Phyllis Franklin, who retired last month as executive director of the Modern Language Association, says the humanities-indicators project is key.
"Being counted means that you count," she says. "The humanities has not been in a good position to explain itself, to understand the institutional and systemic issues that affect it."
If she and her colleagues are successful, a database of humanities indicators will be up and running with a baseline set of data somewhere around 2005. A number of organizations, including the National Endowment for the Humanities, are already on board.
But the cost and effort are significant. And the question remains: Can the natural inertia resident in so much of higher education be overcome?
If the AAAS and its backers aren't successful, then the humanities will do what they've been doing and "just muddle through," Dr. Franklin says.
But Solow, for one, insists there's at least one more powerful reason for the humanities to overcome the inertia: "Know thyself."
"It seems to me that the humanities, which are disciplines that instruct people to know themselves, ought really to know themselves as well," he says. "To know exactly what you are and what you do is a useful thing in helping to examine your own motives. That's true for a person or a country or a field of endeavor."

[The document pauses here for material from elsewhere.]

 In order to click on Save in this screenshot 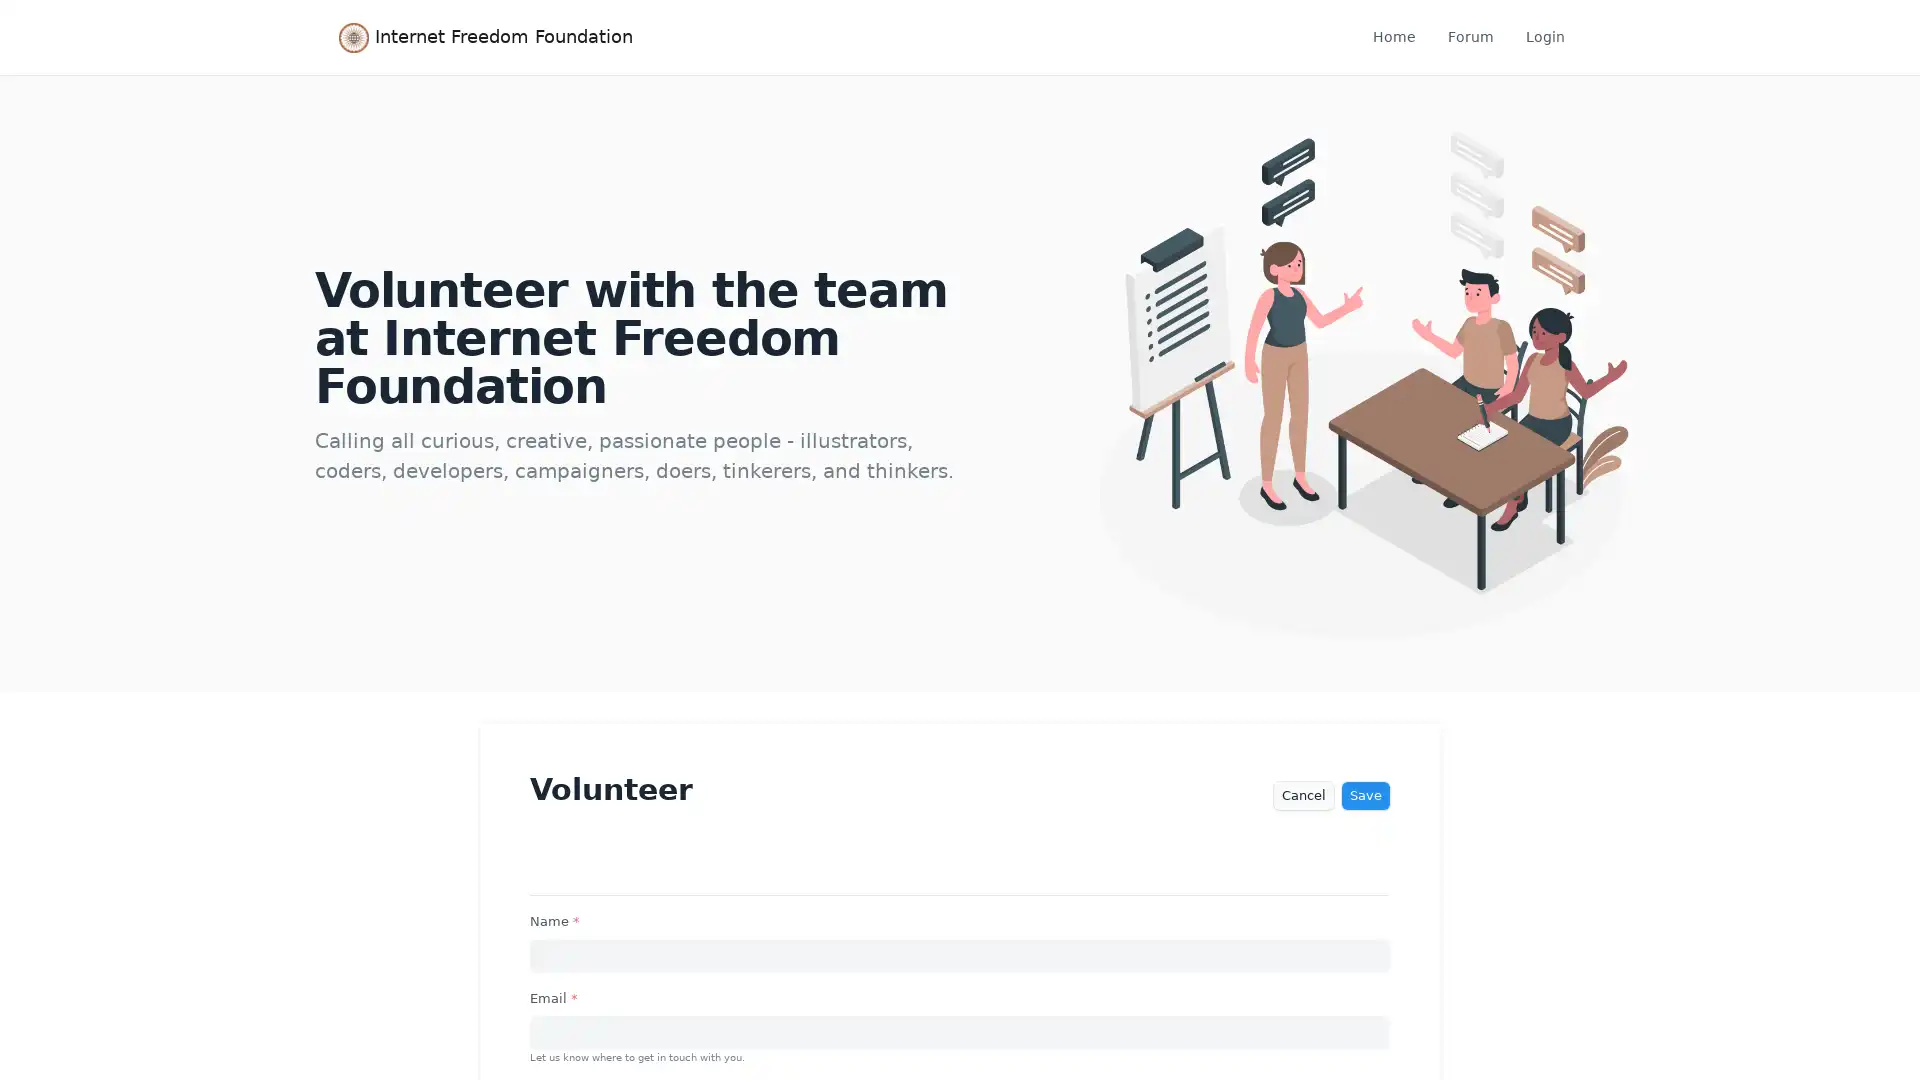, I will do `click(1365, 794)`.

As they try to prove their worth during budget battles and long-range planning meetings, humanities advocates want to have a clearer picture of the participation in fields such as history, philosophy, and literature. The American Academy of Arts and Sciences plans to track some key indicators, including:
The number of undergraduate and graduate students studying in humanities fields at colleges and universities.
The number of BA, MA, and PhD degrees awarded annually in humanities fields.
The numbers of humanities centers, institutes, and other research organizations.
The number of humanities teachers in secondary schools.
The number of humanities practitioners employed outside of academia, and a description of their work.
The annual level of scholarly activity of humanities faculty, in terms of the number, form, and content of their publications.
Annual amounts of financial support from government and other public and private sources for research in humanities fields.
Levels of public participation in humanities-related activities, such as library membership, museum attendance, and contributions to humanities organizations.